→ Directions for this task
Return exactly the lines from the start of the records below through the line containing "Home (310, 1707)", both ends included, and leave out the pictures.

(Source information begins)

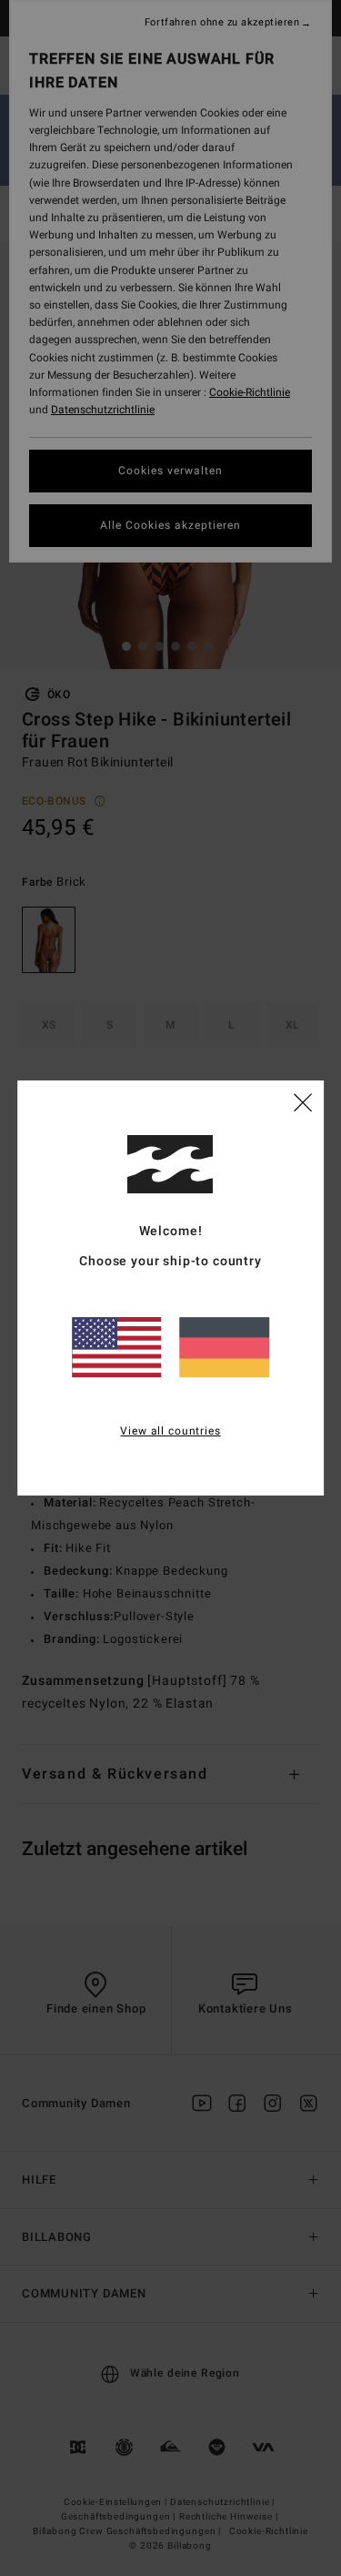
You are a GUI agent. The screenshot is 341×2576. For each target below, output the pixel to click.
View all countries (170, 1431)
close (303, 1101)
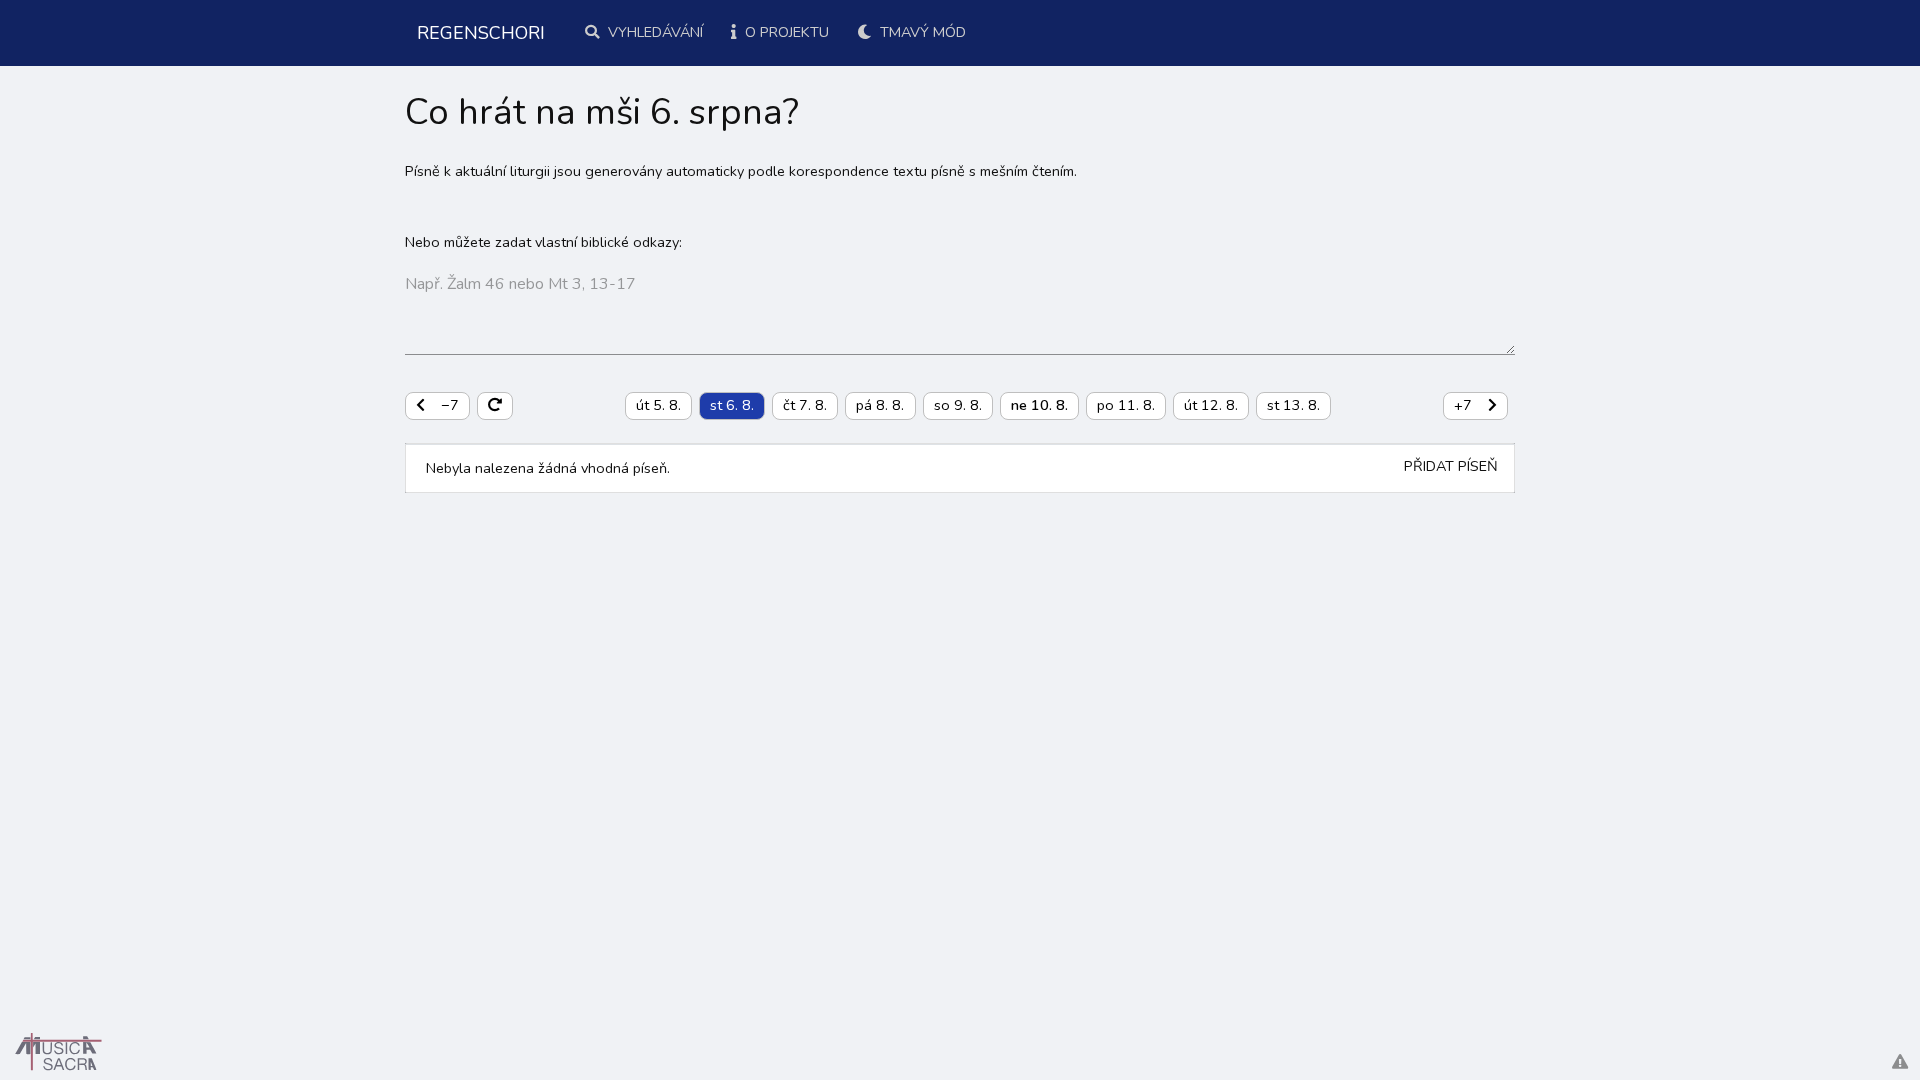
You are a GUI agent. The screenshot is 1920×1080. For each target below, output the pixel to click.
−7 (450, 405)
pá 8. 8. (880, 405)
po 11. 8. (1126, 405)
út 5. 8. (658, 405)
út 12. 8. (1211, 405)
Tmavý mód (921, 32)
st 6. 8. (732, 405)
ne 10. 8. (1039, 405)
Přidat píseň (1451, 466)
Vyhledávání (653, 32)
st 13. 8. (1293, 405)
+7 (1463, 405)
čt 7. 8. (805, 405)
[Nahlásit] (1900, 1062)
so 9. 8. (958, 405)
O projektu (785, 32)
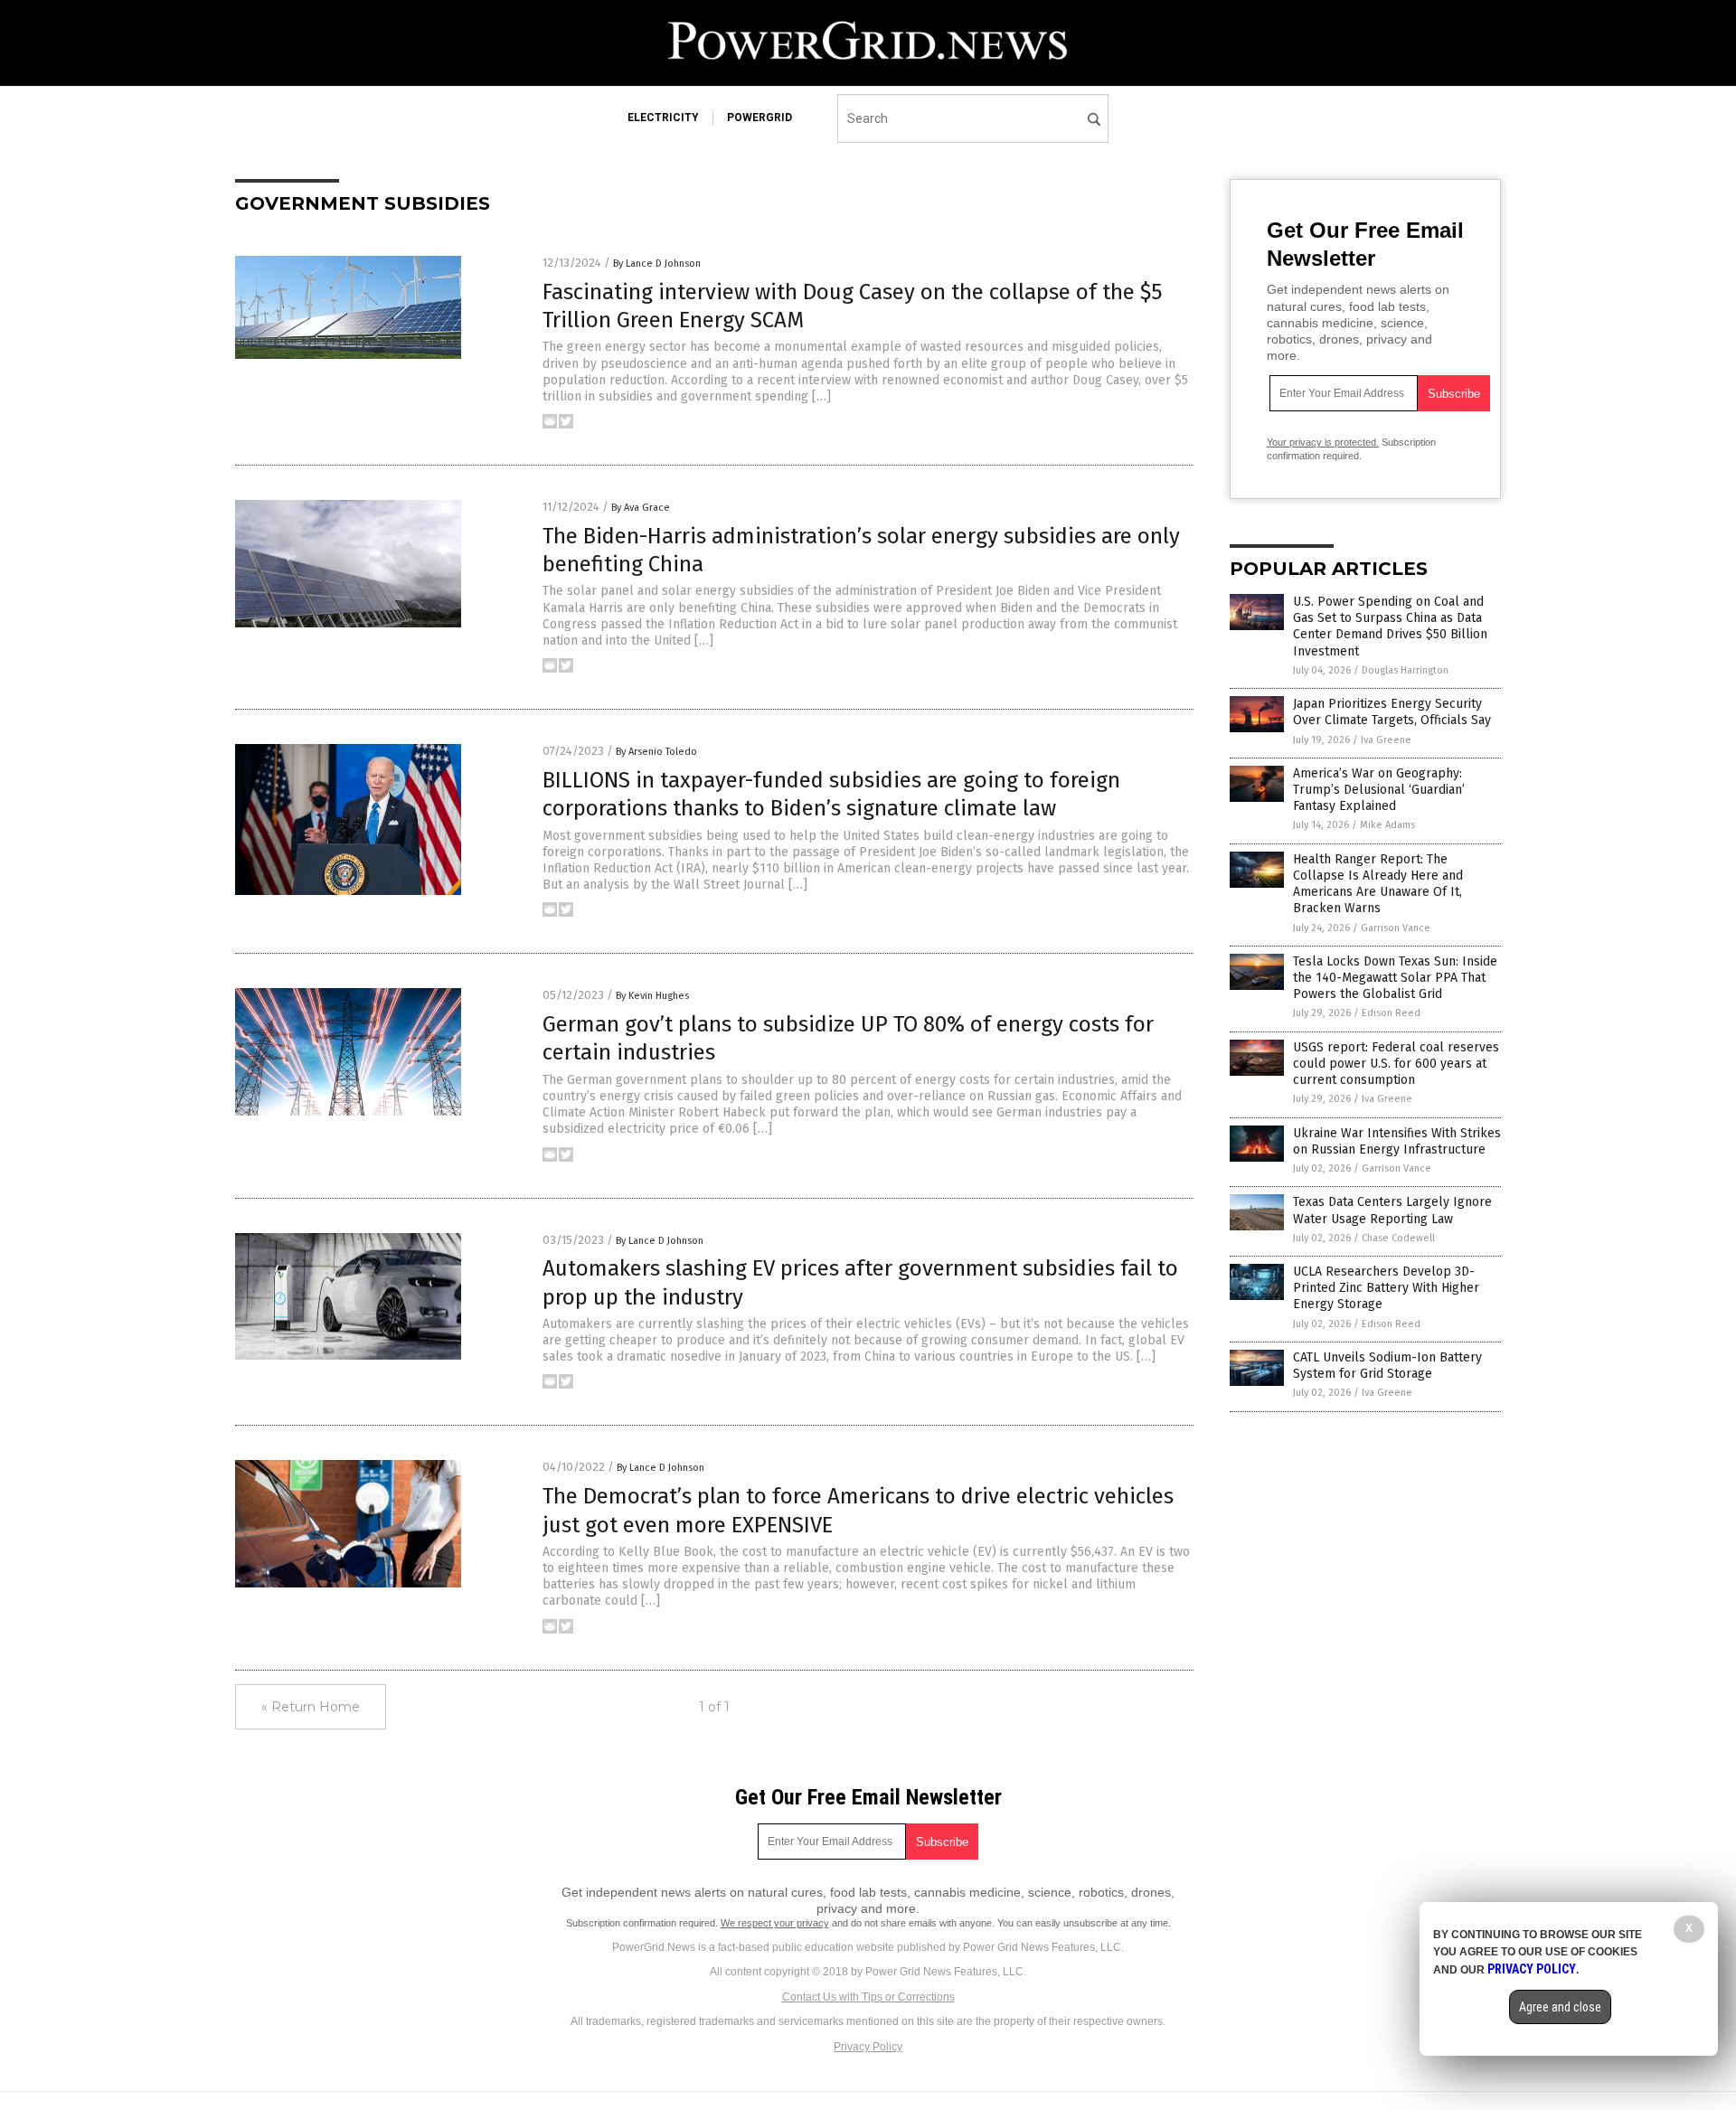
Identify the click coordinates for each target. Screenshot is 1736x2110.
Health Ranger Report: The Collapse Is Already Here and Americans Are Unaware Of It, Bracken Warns (1378, 884)
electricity (663, 117)
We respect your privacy (775, 1922)
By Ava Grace (640, 507)
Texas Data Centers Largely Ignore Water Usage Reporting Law (1392, 1210)
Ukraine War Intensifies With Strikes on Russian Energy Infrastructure (1397, 1141)
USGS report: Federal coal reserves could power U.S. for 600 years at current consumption (1396, 1064)
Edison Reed (1391, 1013)
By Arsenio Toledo (656, 752)
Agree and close (1560, 2007)
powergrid (759, 117)
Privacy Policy (868, 2046)
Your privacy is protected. (1323, 442)
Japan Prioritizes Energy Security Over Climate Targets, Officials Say (1392, 712)
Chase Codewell (1398, 1238)
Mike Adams (1387, 825)
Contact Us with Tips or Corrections (868, 1997)
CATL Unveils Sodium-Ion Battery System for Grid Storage (1387, 1365)
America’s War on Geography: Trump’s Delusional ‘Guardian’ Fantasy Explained (1379, 790)
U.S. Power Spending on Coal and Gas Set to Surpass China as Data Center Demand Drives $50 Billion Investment (1390, 626)
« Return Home (310, 1707)
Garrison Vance (1395, 928)
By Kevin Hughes (652, 996)
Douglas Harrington (1405, 670)
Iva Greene (1386, 740)
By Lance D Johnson (657, 263)
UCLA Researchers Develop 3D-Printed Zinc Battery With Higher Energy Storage (1386, 1288)
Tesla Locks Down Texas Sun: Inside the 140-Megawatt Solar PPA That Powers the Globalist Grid (1395, 978)
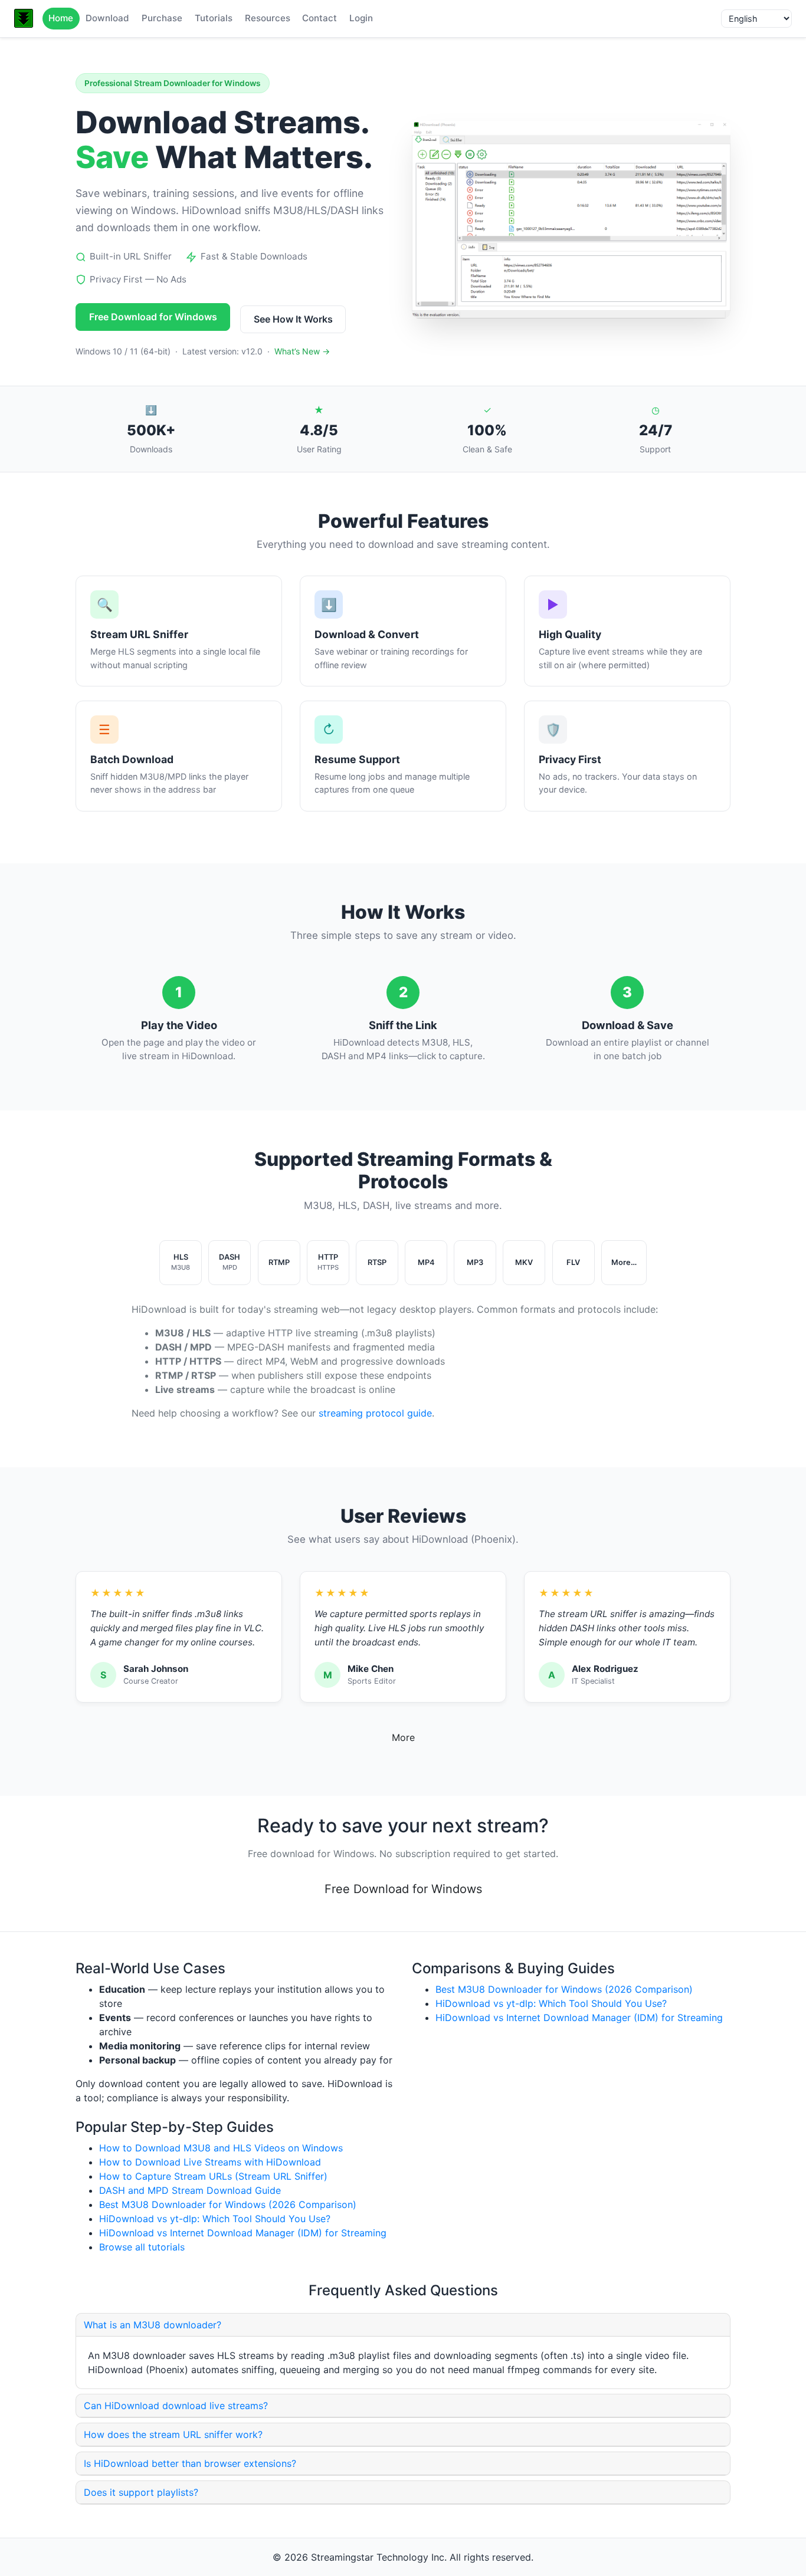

(Source information ends)

→ Completed exercise
You are a GUI agent. The screenshot is 341×2576. For each target below, output the pixel to click.
View all countries (170, 1431)
close (303, 1101)
You are a GUI agent. The screenshot is 1920×1080. For each target below, output the pixel to click.
−7 (450, 405)
pá 8. 8. (880, 405)
po 11. 8. (1126, 405)
út 5. 8. (658, 405)
út 12. 8. (1211, 405)
Tmavý mód (921, 32)
st 6. 8. (732, 405)
ne 10. 8. (1039, 405)
Přidat píseň (1451, 466)
Vyhledávání (653, 32)
st 13. 8. (1293, 405)
+7 (1463, 405)
čt 7. 8. (805, 405)
[Nahlásit] (1900, 1062)
so 9. 8. (958, 405)
O projektu (785, 32)
Identify the click coordinates for each target. Screenshot is 1736x2110.
Health Ranger Report: The Collapse Is Already Here and Americans Are Unaware Of It, Bracken Warns (1378, 884)
electricity (663, 117)
We respect your privacy (775, 1922)
By Ava Grace (640, 507)
Texas Data Centers Largely Ignore Water Usage Reporting Law (1392, 1210)
Ukraine War Intensifies With Strikes on Russian Energy Infrastructure (1397, 1141)
USGS report: Federal coal reserves could power U.S. for 600 years at current consumption (1396, 1064)
Edison Reed (1391, 1013)
By Arsenio Toledo (656, 752)
Agree and close (1560, 2007)
powergrid (759, 117)
Privacy Policy (868, 2046)
Your privacy is protected. (1323, 442)
Japan Prioritizes Energy Security Over Climate Targets, Officials Say (1392, 712)
Chase Codewell (1398, 1238)
Mike Adams (1387, 825)
Contact Us with Tips or Corrections (868, 1997)
CATL Unveils Sodium-Ion Battery System for Grid Storage (1387, 1365)
America’s War on Geography: Trump’s Delusional ‘Guardian’ Fantasy Explained (1379, 790)
U.S. Power Spending on Coal and Gas Set to Surpass China as Data Center Demand Drives $50 Billion Investment (1390, 626)
« Return Home (310, 1707)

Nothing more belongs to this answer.